No sé vivir sin experimentar el castigo de la patria o de la nación o del país.

 El castigo de un territorio que me saca sangre.

Diamela Eltit

Diamela Eltit, Los vigilantes. Santiago: Sudamericana, 1995.

En agosto de 1987 se llevó a cabo en Santiago, en Chile aún sometido por la dictadura pinochetista, un acto literario relevante para la reflexión sobre el lugar social de las escritoras latinoamericanas y cuyo objetivo era observar distintas perspectivas en torno a la escritura de las mujeres en la región, desde una postura tanto estética como política: el Congreso Internacional de Literatura Femenina Latinoamericana.

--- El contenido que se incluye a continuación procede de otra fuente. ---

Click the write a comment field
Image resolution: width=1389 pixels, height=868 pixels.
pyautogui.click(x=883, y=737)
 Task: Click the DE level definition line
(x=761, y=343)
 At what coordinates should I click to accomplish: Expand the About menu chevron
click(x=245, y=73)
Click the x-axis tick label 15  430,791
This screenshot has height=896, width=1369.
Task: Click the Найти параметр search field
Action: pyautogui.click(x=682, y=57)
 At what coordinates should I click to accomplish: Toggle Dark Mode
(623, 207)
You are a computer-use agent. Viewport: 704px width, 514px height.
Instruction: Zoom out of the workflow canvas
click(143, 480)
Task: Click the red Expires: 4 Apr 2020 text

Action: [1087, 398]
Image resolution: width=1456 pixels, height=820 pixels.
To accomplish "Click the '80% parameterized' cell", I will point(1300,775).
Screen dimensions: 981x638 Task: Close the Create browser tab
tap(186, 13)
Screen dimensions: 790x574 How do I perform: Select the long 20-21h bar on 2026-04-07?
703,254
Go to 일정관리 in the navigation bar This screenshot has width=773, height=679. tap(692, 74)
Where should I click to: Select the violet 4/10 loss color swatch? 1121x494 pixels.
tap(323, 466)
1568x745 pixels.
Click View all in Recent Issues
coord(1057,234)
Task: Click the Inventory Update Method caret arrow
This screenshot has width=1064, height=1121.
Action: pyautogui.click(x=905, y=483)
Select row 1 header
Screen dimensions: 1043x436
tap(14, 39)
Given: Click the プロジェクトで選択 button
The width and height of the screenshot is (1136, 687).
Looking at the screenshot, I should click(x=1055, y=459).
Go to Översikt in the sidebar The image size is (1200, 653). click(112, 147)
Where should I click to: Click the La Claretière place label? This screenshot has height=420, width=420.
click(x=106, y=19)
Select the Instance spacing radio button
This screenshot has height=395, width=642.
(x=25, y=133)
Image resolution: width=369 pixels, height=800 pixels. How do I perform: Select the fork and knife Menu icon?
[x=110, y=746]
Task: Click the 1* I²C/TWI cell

Los objetivos del encuentro eran, de acuerdo con las organizadoras y participantes,[1] suscitar la confluencia de distintas voces de escritoras e intelectuales chilenas y latinoamericanas para plantear problemáticas en torno a la enunciación de un sujeto femenino en la expresión literaria regional, como una extensión del activismo cultural presente en el contexto chileno en tiempos de dictadura.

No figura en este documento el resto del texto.